9/4/2019
FastMRI is a joint research project between Facebook AI and NYU School of Medicine, a department of NYU Langone Health, which was created to investigate the use of AI to make magnetic resonance imaging (MRI) scans up to 10 times faster. Last year, we released the largest publicly available dataset of raw MRI measurements, as well as open-source tools and baseline results to empower the larger AI and medical imaging research communities to help tackle this problem. To advance the state of the art as quickly as possible, we are also announcing the first ever fastMRI image reconstruction challenge based on this research, and releasing the challenge dataset on September 5, 2019.
The goal of this work is to advance AI and make MRI technology available to more people by reducing the time required to obtain diagnostic-quality images. MRIs contain a lot of redundant information, which allows images to be compressed significantly without a substantial loss in quality. The current practice is to collect a complete set of raw measurements for each image, which is time-consuming. One approach to reducing image acquisition time is to collect a subset of raw measurements (which contains salient information about the subject) and then train a neural network to extrapolate a full MRI image from this subset. Collecting fewer raw measurements directly translates to shorter scan times for patients.
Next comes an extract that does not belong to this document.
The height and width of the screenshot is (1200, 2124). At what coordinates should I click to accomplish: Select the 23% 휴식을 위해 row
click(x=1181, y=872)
We are opening this up to the broader community to learn what other approaches might be viable. In general, the quality of output produced by a neural network improves when it is trained on more data, and the fastMRI dataset is the largest publicly available dataset of raw MRI measurements. We have already released fully anonymized raw data, image datasets, and public leaderboards on the fastMRI website where the larger research community can easily compare their work with the baselines and evaluate their reconstructions
The competition officially begins on September 5, 2019. Participants will use the fastMRI challenge dataset to produce reconstructions of the knee MRI cases using their methods. Reconstructions can be single-coil track with 4x acceleration or multicoil tracks with 4x or 8x accelerations. Submissions with the highest Structural Similarity measure (SSIM) scores will be evaluated by a panel of radiologists from several different institutions, who will determine the winner for each track.
One representative from each of the three winning teams will be invited to present his or her work at the Medical Imaging Meets NeurIPS Workshop at NeurIPS 2019. A separate challenge leaderboard (with scores based on a holdout challenge dataset) will also be made public at the workshop. To enter, participants should review the submission guidelines and submit their reconstructions at fastmri.org no later than September 19. To be eligible to present at NeurIPS, participants should include a one-page abstract for the workshop with their challenge entry.
Our hope is that this challenge will ensure the reproducibility of the work and accelerate adoption of the resulting methods in clinical practice. By boosting the speed of MRI scanners, we can make these devices accessible to a greater number of patients and expand access to this important diagnostic tool.